A few years ago, in a meeting of library deans, we were discussing cost-cutting measures. One dean said that each year, she simply removed a couple of the more-expensive periodicals. “If faculty and students notice and complain, I can re-order them very quickly,” she said. Then she gave a small smile, “But no one never has.”
I was impressed by this wisdom. So when I needed to do some cost cutting of my own, I went even further. Our library had a very expensive database, yet I’d never seen an assignment using it. In fact, I had never seen a single research assignment from that particular academic area. So I didn’t reorder it. Not one single faculty member ever mentioned its being gone. And for the few research questions from students, we were easily able to find materials in other sources. And life went on.
What struck me about this experience was this: If we had asked, we would still have those periodicals and the database. Faculty would have been clamoring about how necessary those materials were to their ability to teach and do research. And they weren’t lying; they truly believed that. The fact that they never used the materials didn’t mean that they never would.
It is a basic truism that we tend to think we need much more than we do (probably even more so when someone else is paying for it). I do this a lot. If I’m in charge of ordering pizza for a meeting and someone tells me that seven will feed sixteen people, I’ll order nine.
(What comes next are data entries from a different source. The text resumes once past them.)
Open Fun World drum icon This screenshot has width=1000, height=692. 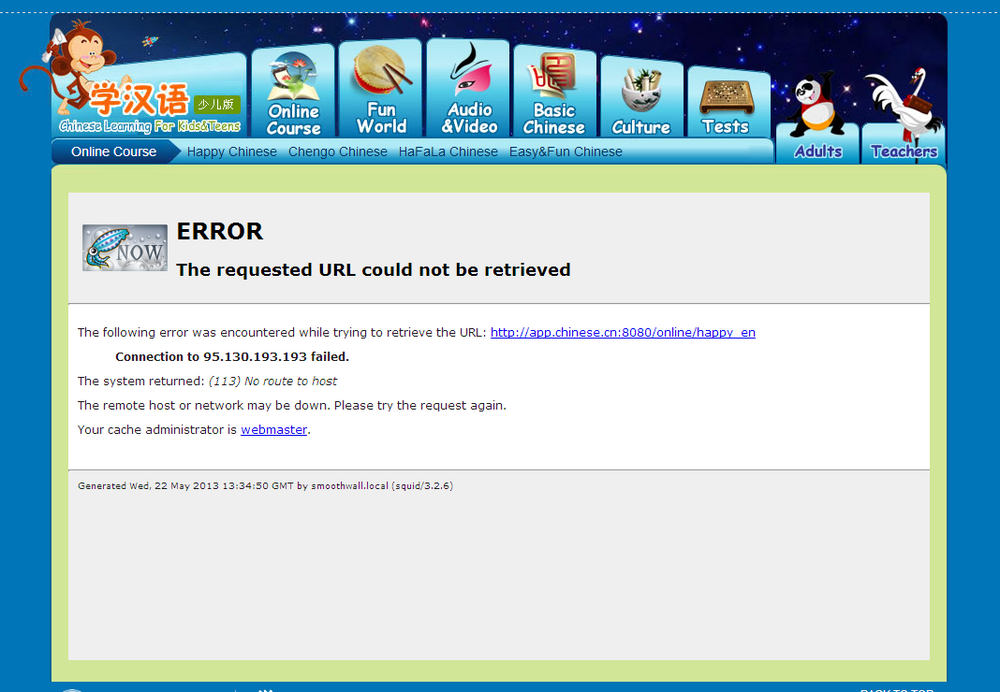[381, 71]
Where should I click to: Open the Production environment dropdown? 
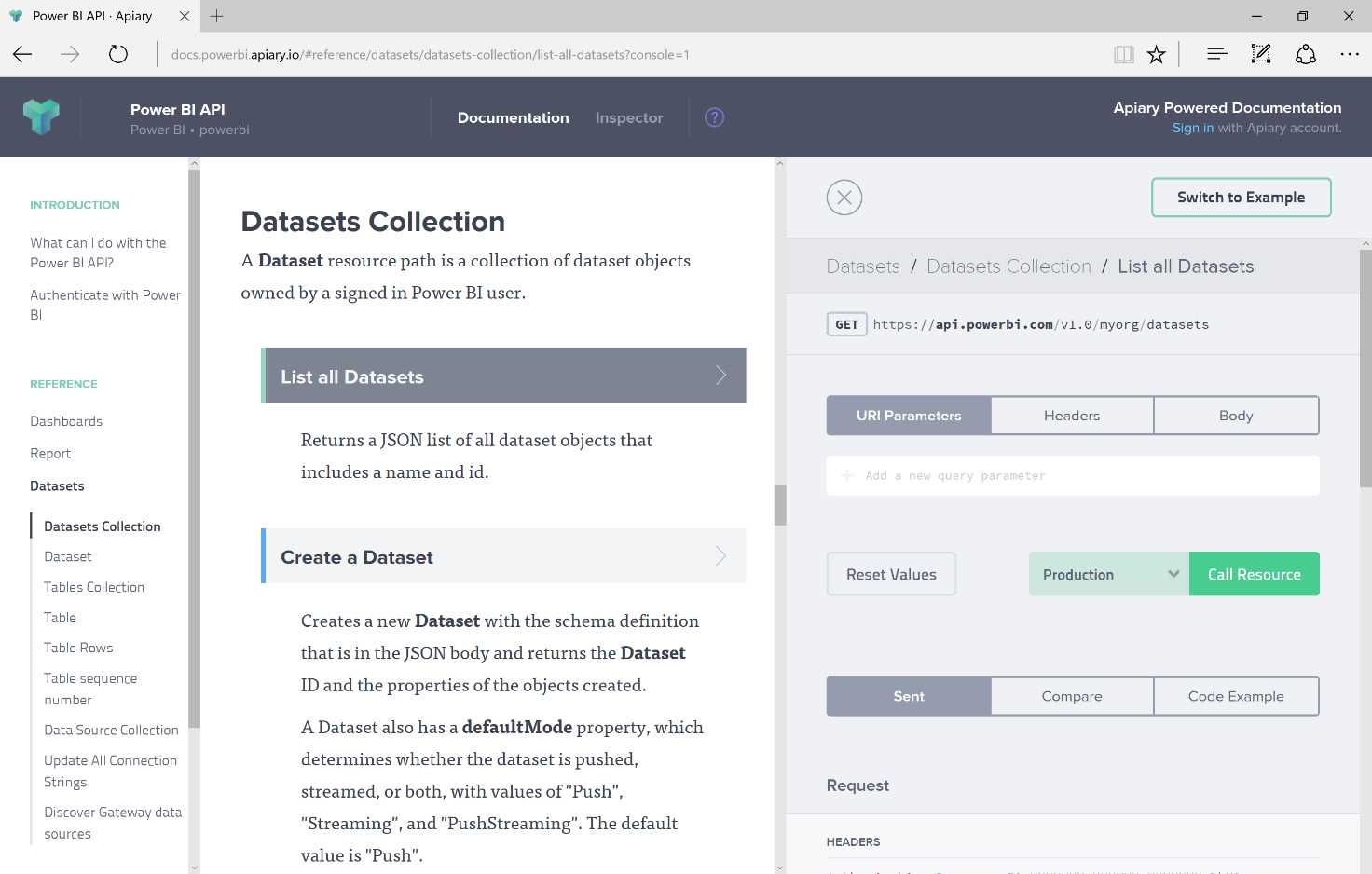(1107, 573)
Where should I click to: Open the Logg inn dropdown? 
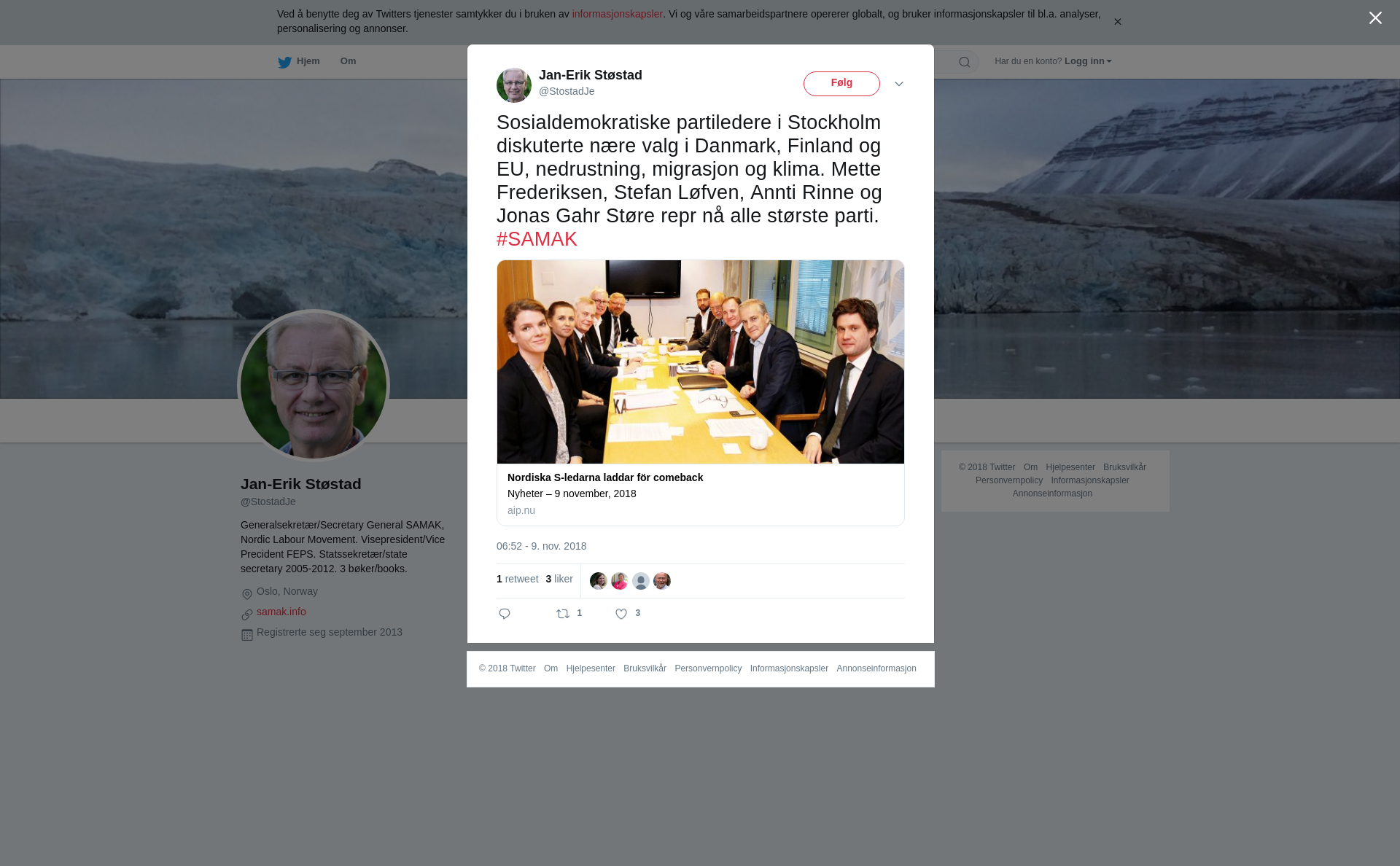pyautogui.click(x=1088, y=61)
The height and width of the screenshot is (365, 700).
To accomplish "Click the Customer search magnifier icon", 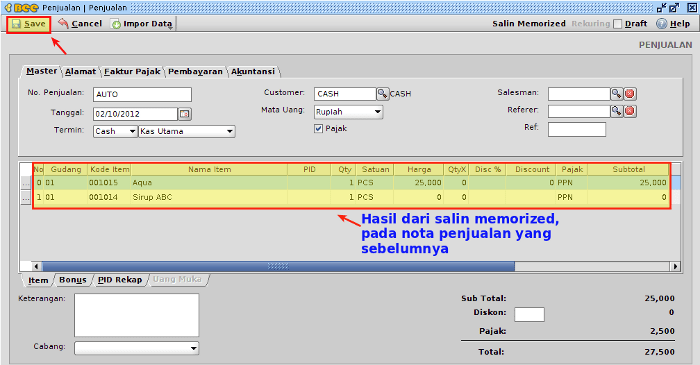I will tap(383, 93).
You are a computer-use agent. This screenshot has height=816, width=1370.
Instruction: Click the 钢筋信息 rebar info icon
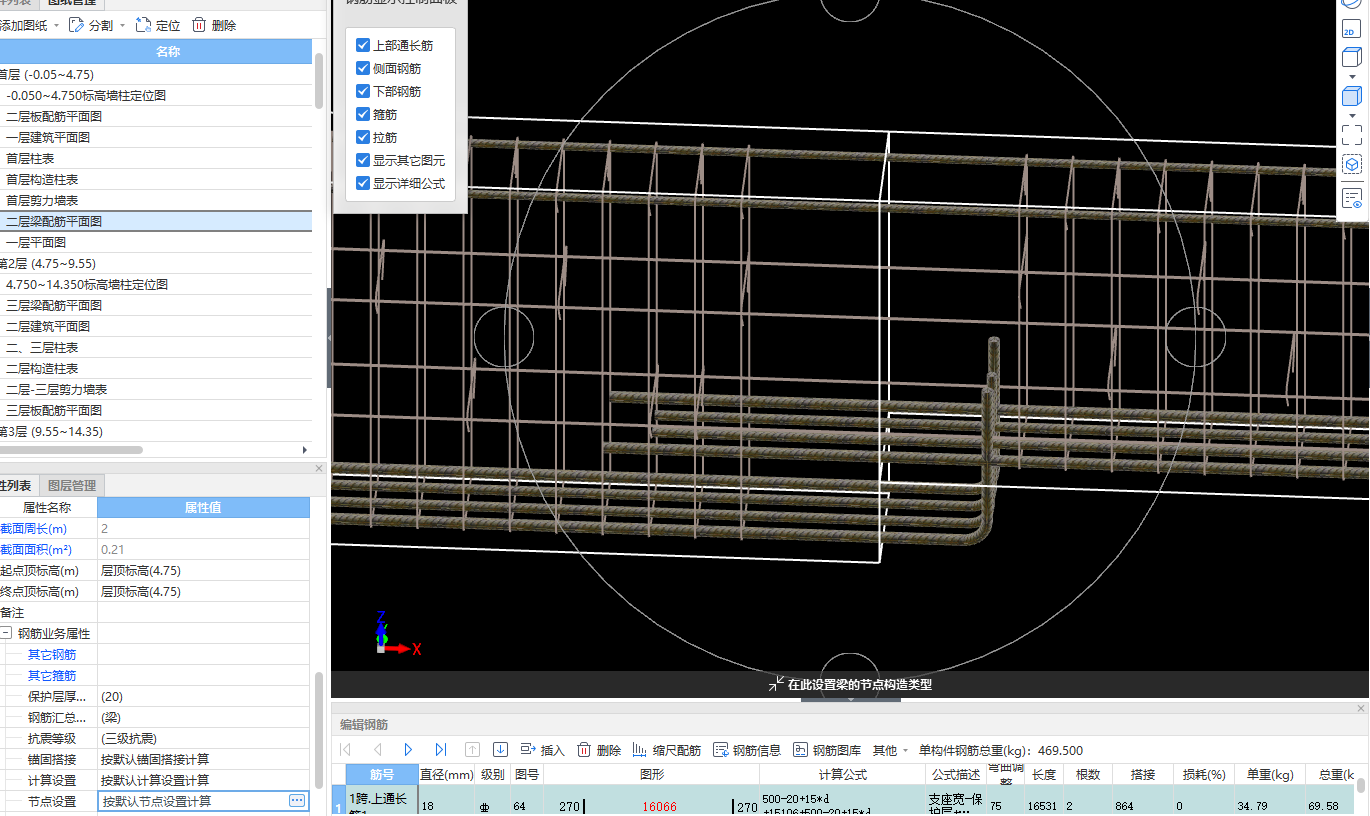[721, 750]
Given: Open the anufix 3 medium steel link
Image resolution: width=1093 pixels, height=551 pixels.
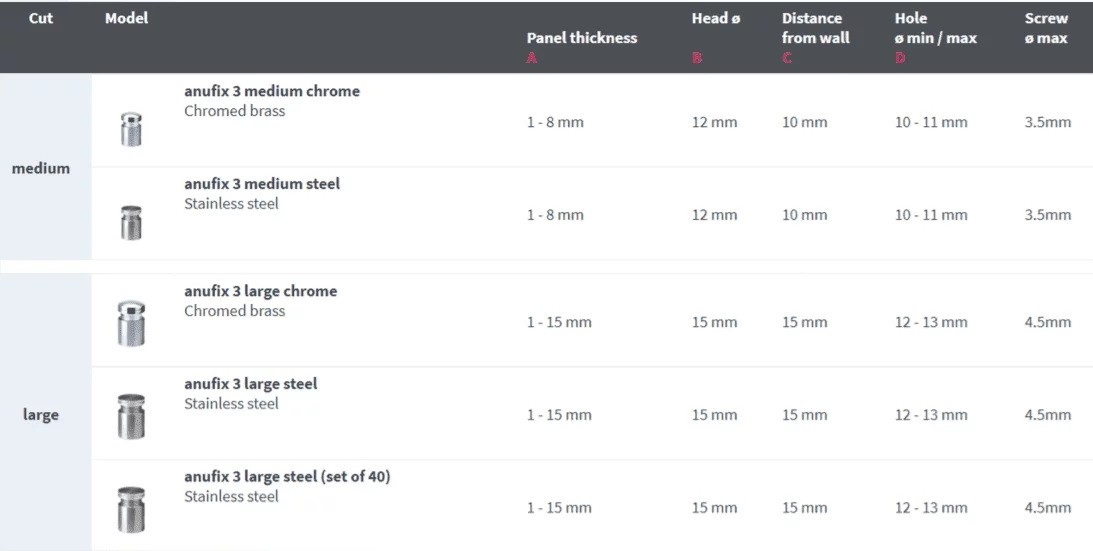Looking at the screenshot, I should tap(261, 184).
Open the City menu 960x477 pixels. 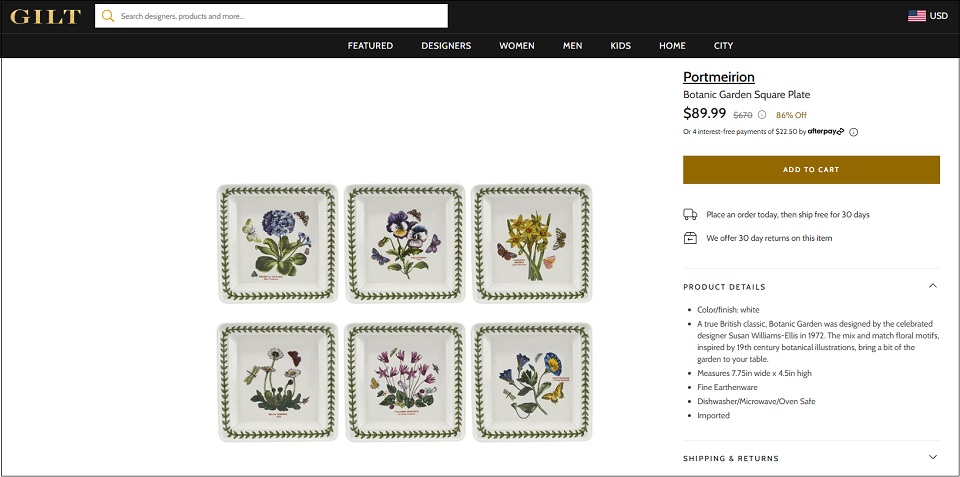tap(723, 45)
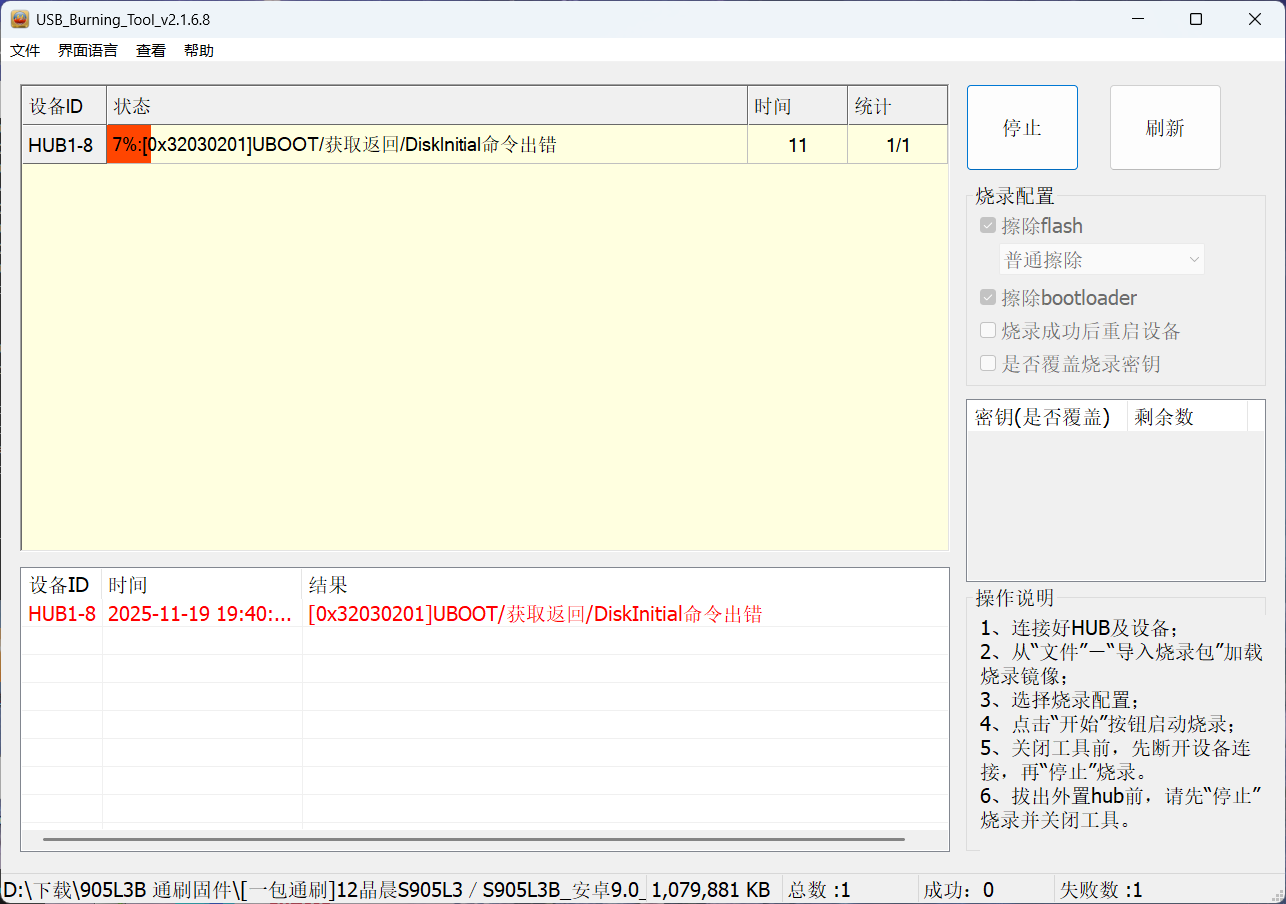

Even though I’m single and live alone, I belong to Costco and have closets full of toilet paper, paper towels, and dusting towels because it’s better to have too much than not enough.
But perhaps true wisdom is being able to distinguish between needs and wants. And maybe even more important is the ability to know what is truly needed. Fear can turn wants into needs. It can whisper that we need to get as much as we can now because something might happen later and we won’t have the chance. Or that if other people have something we don’t, then there is something wrong with us.
But in many cases, when we actually let go of things, we find that we didn’t really need them at all. In fact, sometimes we find that we don’t even want them any longer.
There is a great deal of freedom in knowing what you really need; it allows you to say no to so much of the non-essential that surrounds us in our culture.